Reputation: 2317
I have one large table JavaPairRDD<String, MySchema> RDD1
, and a smaller JavaPairRDD<String, Double> RDD2
. I want to join these two RDDs, I know the best way is to make RDD2
a broadcast variable and then join to reduce shuffling. How to handle the broadcasting part? I mean after broadcasting, I will get a variable (A List, or Set), which is no more an RDD. How to join a broadcast variable with a RDD?
// I ignored the parsing part, just simplified it as loading from the files.
JavaPairRDD<String, MySchema> RDD1 = sc.textFile ("path_to_small_dataset");
JavaPairRDD<String, Double> RDD2 = sc.textFile("path_to_large_dataset");
// Broadcast RDD2
Set<Tuple2<String, Double>> set2 = new HashSet<>();
set2.addAll(RDD2.collect());
// now I have set2 and RDD1, how can I join them?
Upvotes: 1
Views: 2811
Reputation: 1590
Let's say you have two RDDs which you want to join, the first one is small enough to fit into the memory of each worker (smallRDD), and the second one does not need to be shuffled at all (largeRDD).
Before joining, you have to Make sure to transform the large RDD[T] to an RDD[(key, T)]. The key represents the columns used during the join operation.
This code should do the trick in Scala (but the basic principle is the same in Java)
val smallLookup = sc.broadcast(smallRDD.collect.toMap)
largeRDD.flatMap { case(key, value) =>
smallLookup.value.get(key).map { otherValue =>
(key, (value, otherValue))
}
}
I hope it helps
Upvotes: 3

Work instructions: Print the passage of the Spark broadcast join thread between "JavaPairRDD<String, MySchema> RDD1 = sc.textFile" and "at all (largeRDD).", inclusive, copying it word for word. The data that follows has no connection to the Spark broadcast join thread.

Information supplied:
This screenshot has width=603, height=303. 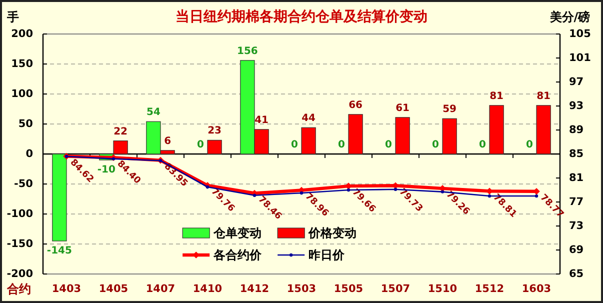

Answer section:
JavaPairRDD<String, MySchema> RDD1 = sc.textFile ("path_to_small_dataset");
JavaPairRDD<String, Double> RDD2 = sc.textFile("path_to_large_dataset");
// Broadcast RDD2
Set<Tuple2<String, Double>> set2 = new HashSet<>();
set2.addAll(RDD2.collect());
// now I have set2 and RDD1, how can I join them?
Upvotes: 1
Views: 2811
Reputation: 1590
Let's say you have two RDDs which you want to join, the first one is small enough to fit into the memory of each worker (smallRDD), and the second one does not need to be shuffled at all (largeRDD).